Background technology
In the optical-fibre communications passive device is made, usually use miniature etalon.Owing to often pursue microminiaturization in the commercialization process, so collimating apparatus and etalon often adopt welding or gummed to fix, but welding process deformation or gummed glue fixation procedure usually produce deformation.

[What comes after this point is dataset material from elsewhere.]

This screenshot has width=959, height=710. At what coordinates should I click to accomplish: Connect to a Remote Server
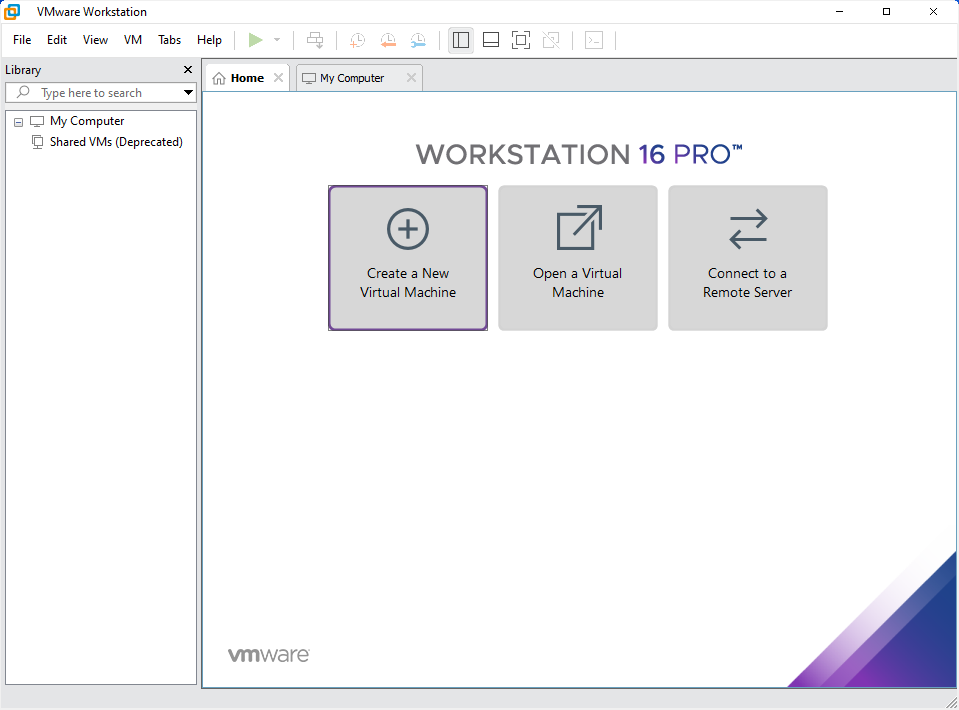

Common miniature etalon as shown in Figure 1, 2,101 is optical fiber collimator, 102A is the standard air tool, 102B is solid etalon, when beam incident angle was θ, fixing back incident angle can produce Δ θ usually and change, and the etalon transmission peak wavelength is produced depart from.People adopt hermetically-sealed construction that fixing back air-gap etalon is filled different air pressure change refractive indexes usually and proofread and correct transmission peak wavelength, yet this scheme needs system that fabulous sealing effectiveness is arranged, and this has just proposed very high requirement to structural design and technology.
Summary of the invention
The problem that departs from the miniature etalon transmission peak wavelength of tradition adopts inflatable structure to be difficult to realize the problem that seals, and the present invention proposes a kind of miniature etalon and transmission peak wavelength method for trimming thereof.
For achieving the above object, technical scheme provided by the invention is: a kind of miniature etalon, comprise optical fiber collimator and etalon, and it is characterized in that, between optical fiber collimator and etalon, also be inserted with an a pair of wedge or a fixing wedge group.
Further, the angle of wedge of described a pair of wedge is identical.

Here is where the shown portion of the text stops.